Clark singled out the progress on BC Hydro's $9-billion Site C hydroelectric dam and the proposed $36-billion, Petronas-backed liquefied natural gas plant as the government's top accomplishments in the spring session.
The B.C. legislature adjourned Thursday after passing a balanced budget and debating, amending and adopting at least two dozen laws, including liquor, worker and education legislation.
"If I wanted to look back on the last few months (Petronas) would be the biggest thing we've accomplished, along with the work we've done on Site C," Clark told reporters in Victoria.
"That is a massive public investment in infrastructure that is going to create thousands of jobs for people and long-term, low-cost, reliable clean power for generations of the province," she said. "Those are big accomplishments that I think people will look back at over the decades ... and say those things really mattered."
But Opposition New Democrat Leader John Horgan cautioned that both projects could be in for rough rides from the NDP.
The NDP has supported government LNG income tax legislation, but a deal with Petronas is far from complete, he said.
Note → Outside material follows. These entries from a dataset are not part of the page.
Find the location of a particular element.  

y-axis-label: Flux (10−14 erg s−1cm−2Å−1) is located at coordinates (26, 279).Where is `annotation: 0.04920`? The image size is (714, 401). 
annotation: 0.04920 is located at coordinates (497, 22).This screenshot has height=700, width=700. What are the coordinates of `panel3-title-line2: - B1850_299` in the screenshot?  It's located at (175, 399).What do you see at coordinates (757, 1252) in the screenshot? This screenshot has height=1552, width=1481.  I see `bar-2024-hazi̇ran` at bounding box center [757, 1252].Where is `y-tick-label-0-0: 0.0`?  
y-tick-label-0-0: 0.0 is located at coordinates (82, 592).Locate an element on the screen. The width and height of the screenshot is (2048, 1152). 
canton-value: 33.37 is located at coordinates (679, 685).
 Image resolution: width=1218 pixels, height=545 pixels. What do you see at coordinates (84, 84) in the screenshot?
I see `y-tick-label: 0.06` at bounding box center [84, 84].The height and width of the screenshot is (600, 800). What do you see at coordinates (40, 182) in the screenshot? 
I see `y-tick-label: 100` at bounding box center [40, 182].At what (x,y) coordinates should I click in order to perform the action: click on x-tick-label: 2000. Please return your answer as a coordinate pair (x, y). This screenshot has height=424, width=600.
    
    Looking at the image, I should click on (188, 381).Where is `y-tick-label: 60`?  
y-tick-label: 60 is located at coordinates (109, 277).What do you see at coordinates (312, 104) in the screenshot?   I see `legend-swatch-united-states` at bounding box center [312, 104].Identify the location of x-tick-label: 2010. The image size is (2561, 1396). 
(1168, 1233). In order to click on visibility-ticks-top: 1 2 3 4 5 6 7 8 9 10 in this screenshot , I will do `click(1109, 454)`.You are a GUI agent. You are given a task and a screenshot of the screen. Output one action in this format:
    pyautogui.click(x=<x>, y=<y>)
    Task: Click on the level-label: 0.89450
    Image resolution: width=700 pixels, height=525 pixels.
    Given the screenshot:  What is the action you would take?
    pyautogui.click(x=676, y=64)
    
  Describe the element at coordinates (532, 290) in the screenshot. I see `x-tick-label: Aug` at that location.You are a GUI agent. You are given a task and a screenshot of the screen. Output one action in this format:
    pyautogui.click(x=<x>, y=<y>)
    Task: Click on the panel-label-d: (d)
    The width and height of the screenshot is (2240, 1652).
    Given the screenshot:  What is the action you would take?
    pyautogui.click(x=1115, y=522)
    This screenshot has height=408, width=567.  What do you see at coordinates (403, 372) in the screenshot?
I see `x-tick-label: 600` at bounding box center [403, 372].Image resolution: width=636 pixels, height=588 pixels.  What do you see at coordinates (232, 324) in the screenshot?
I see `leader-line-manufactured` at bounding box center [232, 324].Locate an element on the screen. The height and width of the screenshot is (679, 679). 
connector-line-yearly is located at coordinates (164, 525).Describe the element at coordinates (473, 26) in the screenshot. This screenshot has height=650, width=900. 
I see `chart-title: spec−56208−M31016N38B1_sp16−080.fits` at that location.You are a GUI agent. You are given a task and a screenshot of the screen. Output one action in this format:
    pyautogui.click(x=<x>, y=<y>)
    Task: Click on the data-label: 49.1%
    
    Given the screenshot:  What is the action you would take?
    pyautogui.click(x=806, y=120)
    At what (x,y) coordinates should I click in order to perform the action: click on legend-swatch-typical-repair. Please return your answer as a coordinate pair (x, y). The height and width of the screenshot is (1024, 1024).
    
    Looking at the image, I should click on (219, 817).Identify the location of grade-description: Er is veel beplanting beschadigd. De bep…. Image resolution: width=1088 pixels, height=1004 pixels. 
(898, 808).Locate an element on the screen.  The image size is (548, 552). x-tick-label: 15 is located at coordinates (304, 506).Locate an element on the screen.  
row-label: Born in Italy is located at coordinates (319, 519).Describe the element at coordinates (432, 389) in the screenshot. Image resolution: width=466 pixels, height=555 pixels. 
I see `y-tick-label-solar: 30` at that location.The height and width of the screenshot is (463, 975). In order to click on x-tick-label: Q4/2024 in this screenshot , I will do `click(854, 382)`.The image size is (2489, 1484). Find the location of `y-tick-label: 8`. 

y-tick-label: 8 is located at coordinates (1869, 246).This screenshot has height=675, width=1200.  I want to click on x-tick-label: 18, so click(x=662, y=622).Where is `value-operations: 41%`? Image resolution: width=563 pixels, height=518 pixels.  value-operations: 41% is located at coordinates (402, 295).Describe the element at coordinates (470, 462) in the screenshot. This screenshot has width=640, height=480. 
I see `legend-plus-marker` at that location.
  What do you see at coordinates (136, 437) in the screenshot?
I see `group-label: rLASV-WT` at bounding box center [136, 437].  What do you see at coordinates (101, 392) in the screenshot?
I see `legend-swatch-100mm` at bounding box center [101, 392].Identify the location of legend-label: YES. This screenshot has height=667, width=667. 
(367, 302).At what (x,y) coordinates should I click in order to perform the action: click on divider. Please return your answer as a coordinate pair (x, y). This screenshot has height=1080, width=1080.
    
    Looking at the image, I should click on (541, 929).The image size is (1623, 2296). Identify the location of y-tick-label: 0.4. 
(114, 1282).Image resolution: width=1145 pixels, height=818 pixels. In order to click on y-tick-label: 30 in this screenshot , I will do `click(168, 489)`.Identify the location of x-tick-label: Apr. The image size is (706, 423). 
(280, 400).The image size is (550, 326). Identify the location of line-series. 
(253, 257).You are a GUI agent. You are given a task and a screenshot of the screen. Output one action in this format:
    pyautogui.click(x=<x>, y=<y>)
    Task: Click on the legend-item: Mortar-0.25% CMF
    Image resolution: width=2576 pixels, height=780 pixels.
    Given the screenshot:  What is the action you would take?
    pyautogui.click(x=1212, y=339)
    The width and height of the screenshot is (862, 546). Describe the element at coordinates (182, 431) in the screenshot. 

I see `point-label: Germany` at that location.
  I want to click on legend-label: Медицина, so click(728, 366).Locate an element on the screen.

Horgan said the NDP has concerns Site C is being pushed forward at a time when B.C. doesn't need the project.
"I don't believe that rate payers who are already looking down the barrel of a 28-per-cent rate increase can afford to sustain hundreds of millions of dollars in losses on a power project that's coming before its time," he said.
The government approved Site C late last year and construction is slated to start this summer, despite impending court challenges.
Site C will flood more than 5,500 hectares of land along the Peace River, create an 83-kilometre-long reservoir and provide enough power to light up 400,000 homes.
Last week, Clark and Malaysian energy giant Petronas signed an agreement that could lead to the construction of a multibillion LNG plant at Lelu Island near Prince Rupert.
The premier said once Petronas-controlled Pacific NorthWest LNG secures project approval from its backers, she will recall the legislature to adopt legislation for the project, which would be the largest capital investment in B.C.'s history.
Government sources suggest the legislature could be recalled as early as this summer to deal with Petronas, which has yet to make a final investment decision on the proposed LNG plant.
There are at least 18 separate LNG project proposals in B.C. Clark has often said exporting LNG from B.C. to Asian markets represents a trillion-dollar economic opportunity that could create 100,000 jobs.
Horgan said the government recently amended legislation that ties B.C. into a fixed royalty-rate structure that favours Petronas.
"We did what we could for Petronas, we didn't do what we should for British Columbians," he said.
The New Democrats managed to rattle the Liberals in recent months, including over questions about a Crown land sale in Metro Vancouver to a Liberal party donor at a greatly reduced price.
The NDP also leaked an internal government report about dysfunction in the two-year-old Office of the Local Auditor General, eventually prompting the firing of the office's first local auditor.